Friday, February 15, 2013

Plus ça change motherfuckers!

Just discovered Jacob Bacharach's blog. I liked this category, which has two posts, beginning with the words "I never really believed in..." and "I've always been suspicious of..." respectively.

And there's this great post on Christopher Lasch.

Friday, February 08, 2013

Impotence

Thus,

whereas ignorance is
false, unjustified belief
or the lack of belief
however true or justified
it may be,

impotence is
wrong, illegitimate desire
or the lack of desire
where it would be
right and legitimate.

If we are powerless, this is why.
We are oppressed by forces
that rob our bodies of just desire
or rob our desires of legitimacy.

Tuesday, February 05, 2013

Power

If knowledge is

justified, true belief

then

power is

legitimate, just desire.

(I.e., that's not all there is to it,
but it gives you something to look for.)

Self-evident Truths and Inalienable Rights

In everyday experience, we encounter people and things. How do we encounter them immediately? How do they manifest themselves as things and people? My view is that an encounter is either a sign of the truth about something (and then it is precisely a "thing") or a sign of someone's rights (which makes him or her a "person").

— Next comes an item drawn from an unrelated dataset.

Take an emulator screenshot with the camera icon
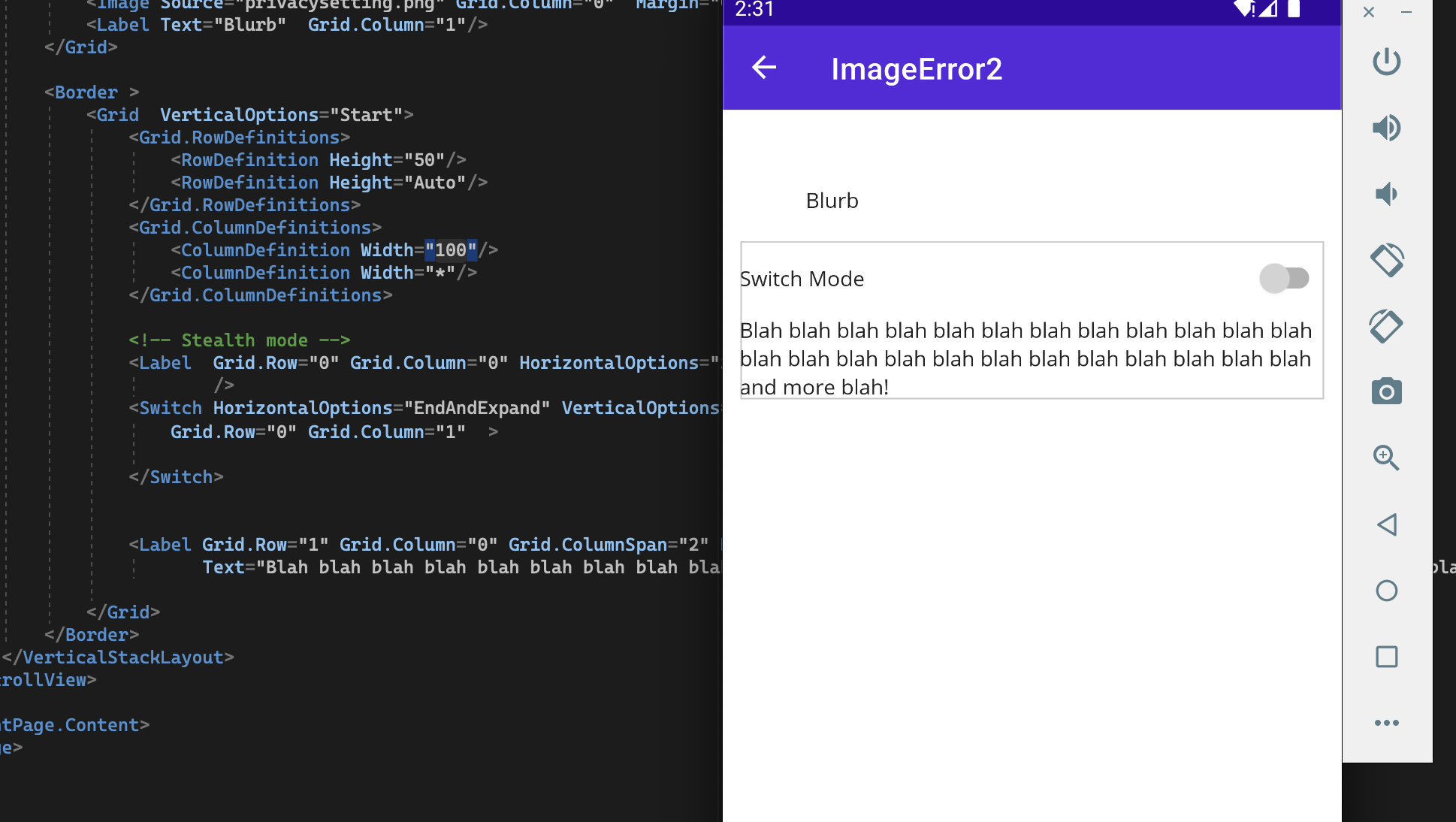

Now this only works if, in the immediate experience of the thing, some truths are self-evident and, in the immediate experience of the person, some rights are inalienable. I want to define "honesty" as the recognition of the self-evident truth of a thing and "decency" as a respect for a person's inalienable rights.

Something interesting: if are not honest about a thing, i.e., if we don't recognize its self-evident truth, then we are actually turning the encounter into a "personal" one. Likewise, if we don't respect a person's inalienable rights, we are "reifying" the encounter, turning him or her into a thing.

A thing has no rights (it has truths). There are no truths about people (they have rights).